Straßburg (dpa) - EU-Kommissionspräsident José Manuel Barroso hat

bekräftigt, einen Europäischen Währungsfonds (EWF) oder ein anderes
Hilfsinstrument für wackelnde Euro-Staaten vorzuschlagen. Dieser
«Rahmen für koordinierte Unterstützung» müsse aber von allen
Euro-Staaten mitgetragen werden, sagte Barroso am Dienstag in
Straßburg. Einen Zeitplan für das Vorhaben nannte er nicht.

Nach ergänzenden Angaben aus der Behörde sprach die Kommission bei
ihrer Sitzung über die Schuldenkrise Griechenlands, die das
institutionelle Gefüge der Euro-Währung erschüttert.

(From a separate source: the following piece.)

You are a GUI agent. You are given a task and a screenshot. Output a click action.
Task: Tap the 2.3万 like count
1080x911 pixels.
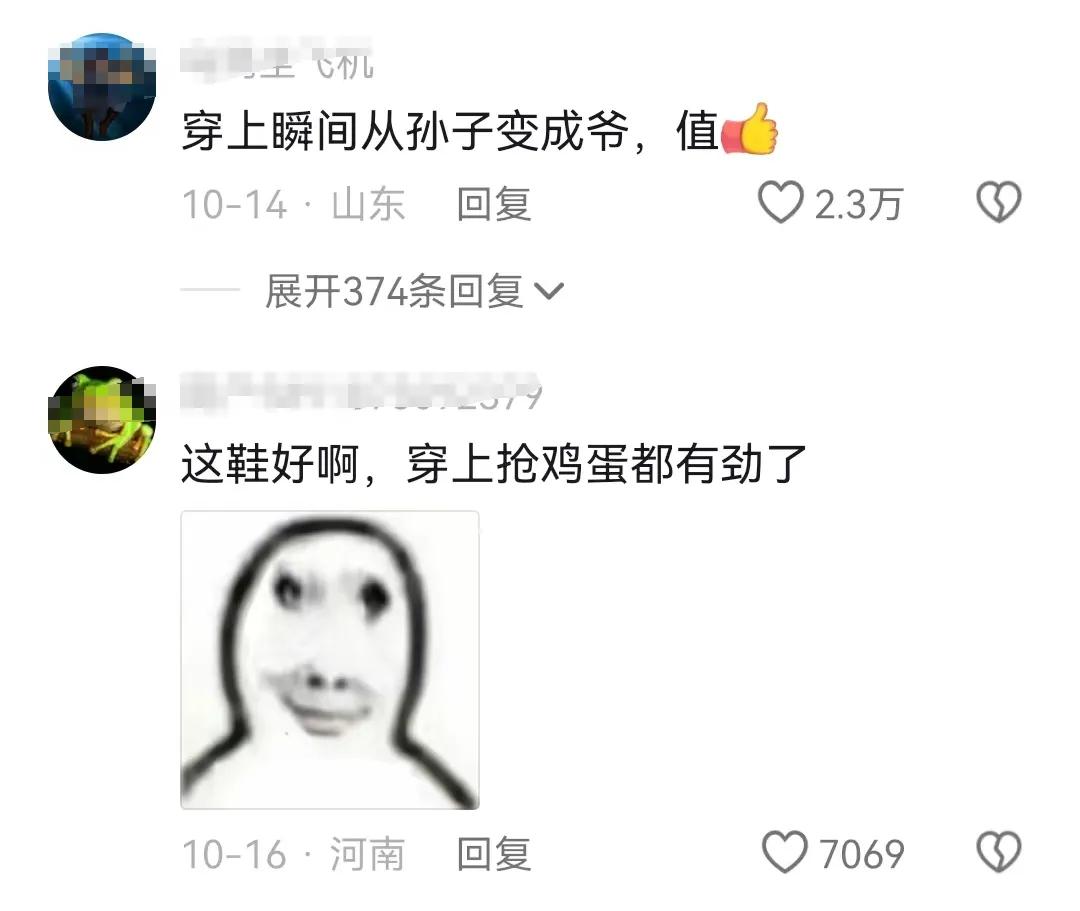[858, 205]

Die Kommission
will als Konsequenz aus der Krise nicht nur einen Hilfsmechanismus
für klamme Euro-Staaten vorschlagen, sondern sich bis zum Sommer auch
konkret zur verstärkten wirtschaftlichen Zusammenarbeit und
verbesserten Haushaltsüberwachung der Mitgliedsländer äußern.
Ausdrückliches Ziel ist es, dass sich eine Krise à la Griechenland
nicht wiederholt.

Barroso bestätigte in Straßburg, dass Schuldensünder Griechenland

im laufenden Jahr genug spart, um das ausgeuferte Defizit - wie den
EU-Partnern versprochen - um vier Prozentpunkte zu drücken. «Die
Kommission hat aktiv mit dem Euro-Staaten daran gearbeitet, einen
Mechanismus zu entwickeln, den Griechenland im Notfall nutzen
könnte.» Ein solches Vorgehen entspreche EU-Recht. Der EU-Vertrag
verbietet es, einzelne Staaten herauszukaufen (sogenannte
No-bail-out-Klausel). Wie der Hilfsplan für Griechenland konkret
aussieht, ist nicht bekannt. Laut Experten könnten Staatsbanken in
Euroländern wie deutsche KfW griechische Schuldtitel kaufen.